Manipur State Constitution Act 1947 is an act which enabled Manipur State to have a dejure written constitution enacted by the last Maharajah of Manipur Bodhchandra Singh. The validity of the act in present time is debated.

Background 
After the 1891 rebellion in Manipur, the British took direct control of the state's administration. While the Maharaja was retained the Maharaja as a nominal head of state, the real power rested with the British Political Agent and an official appointed as the President of the Durbar. The hill regions, populated by Naga and Kuki tribes, were taken out of the jurisdiction of the Maharaja and administered by the President using Assam regulations.

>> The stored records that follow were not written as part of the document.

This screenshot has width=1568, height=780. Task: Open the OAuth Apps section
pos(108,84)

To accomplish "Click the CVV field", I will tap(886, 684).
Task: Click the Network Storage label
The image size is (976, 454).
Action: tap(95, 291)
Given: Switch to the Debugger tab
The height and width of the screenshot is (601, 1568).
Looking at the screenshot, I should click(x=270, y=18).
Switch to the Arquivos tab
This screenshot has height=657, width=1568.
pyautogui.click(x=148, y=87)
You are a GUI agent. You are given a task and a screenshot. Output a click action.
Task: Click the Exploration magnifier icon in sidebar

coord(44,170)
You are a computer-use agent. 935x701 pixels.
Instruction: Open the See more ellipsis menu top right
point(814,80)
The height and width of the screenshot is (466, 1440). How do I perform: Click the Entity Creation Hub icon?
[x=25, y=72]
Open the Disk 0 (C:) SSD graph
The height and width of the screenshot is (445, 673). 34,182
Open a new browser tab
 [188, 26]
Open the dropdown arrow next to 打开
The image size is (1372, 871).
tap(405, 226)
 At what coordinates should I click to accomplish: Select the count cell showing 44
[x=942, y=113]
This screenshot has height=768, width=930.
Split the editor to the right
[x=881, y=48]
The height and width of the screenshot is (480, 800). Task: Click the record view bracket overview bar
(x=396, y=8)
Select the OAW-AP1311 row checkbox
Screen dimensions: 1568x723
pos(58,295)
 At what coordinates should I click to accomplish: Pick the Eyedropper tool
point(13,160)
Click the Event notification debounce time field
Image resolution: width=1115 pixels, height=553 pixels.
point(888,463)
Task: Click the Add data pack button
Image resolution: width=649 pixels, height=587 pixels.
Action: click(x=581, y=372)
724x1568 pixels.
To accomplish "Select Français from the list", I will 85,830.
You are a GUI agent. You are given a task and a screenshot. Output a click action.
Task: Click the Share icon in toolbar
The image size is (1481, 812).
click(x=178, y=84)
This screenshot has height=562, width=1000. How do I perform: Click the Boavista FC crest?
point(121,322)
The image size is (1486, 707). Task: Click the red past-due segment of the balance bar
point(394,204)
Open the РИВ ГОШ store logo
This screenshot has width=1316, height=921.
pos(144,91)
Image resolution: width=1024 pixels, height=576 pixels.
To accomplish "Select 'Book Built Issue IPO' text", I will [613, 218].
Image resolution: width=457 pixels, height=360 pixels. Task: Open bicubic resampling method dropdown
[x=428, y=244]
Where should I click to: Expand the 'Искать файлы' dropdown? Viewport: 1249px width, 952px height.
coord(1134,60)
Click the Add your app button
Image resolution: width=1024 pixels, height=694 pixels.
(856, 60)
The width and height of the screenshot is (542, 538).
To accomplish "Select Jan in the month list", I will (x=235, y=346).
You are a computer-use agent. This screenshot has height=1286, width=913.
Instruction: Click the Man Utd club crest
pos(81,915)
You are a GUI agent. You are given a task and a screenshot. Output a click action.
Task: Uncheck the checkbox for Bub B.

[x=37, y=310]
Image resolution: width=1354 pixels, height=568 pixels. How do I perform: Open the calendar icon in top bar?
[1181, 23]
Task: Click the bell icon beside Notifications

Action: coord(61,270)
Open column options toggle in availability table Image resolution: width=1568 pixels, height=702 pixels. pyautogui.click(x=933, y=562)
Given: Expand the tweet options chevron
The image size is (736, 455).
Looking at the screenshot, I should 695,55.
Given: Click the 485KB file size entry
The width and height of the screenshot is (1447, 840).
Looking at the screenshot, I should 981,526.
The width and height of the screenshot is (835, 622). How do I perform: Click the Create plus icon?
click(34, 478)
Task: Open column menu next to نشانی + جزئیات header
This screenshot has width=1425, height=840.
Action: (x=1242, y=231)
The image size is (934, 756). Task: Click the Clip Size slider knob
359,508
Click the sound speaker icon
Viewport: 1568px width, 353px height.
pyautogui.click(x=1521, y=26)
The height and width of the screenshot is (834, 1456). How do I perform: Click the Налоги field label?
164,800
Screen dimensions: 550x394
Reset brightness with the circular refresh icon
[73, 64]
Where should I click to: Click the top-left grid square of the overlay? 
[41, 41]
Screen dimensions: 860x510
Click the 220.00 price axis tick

In 1934, Nikhil Manipuri Mahsabha (NMM) was established by Hijam Irabot with the-then Maharajah Churachand Singh as President. By 1938 it had become a prominent political front advocating the democratization of the powers held by the Durbar and an overhaul of the corrupt colonial administration. Proposals for reforms were twice submitted to the Durbar in 1938 and 1939. They called for abolition of exploitative taxes, reunification of the hills with the valley, establishment of self-rule, installation of a Panchayat system, and the establishment of a unicameral legislature based on suffrage.

Fissures between the royal house and NMM were also prominent; NMM was declared a political party whereby no state government employee could participate in it and Irabot had to resign from the Sadar Court. In the ensuing deliberations, Churachand and the President of the Durbar F. F. Pearson declined the demands of NMM, claiming that Manipur was not "ripe for democracy". Popular resistance continued — the Second Nupi Lan would play a significant role in mobilizing anti-feudal sentiments in the masses.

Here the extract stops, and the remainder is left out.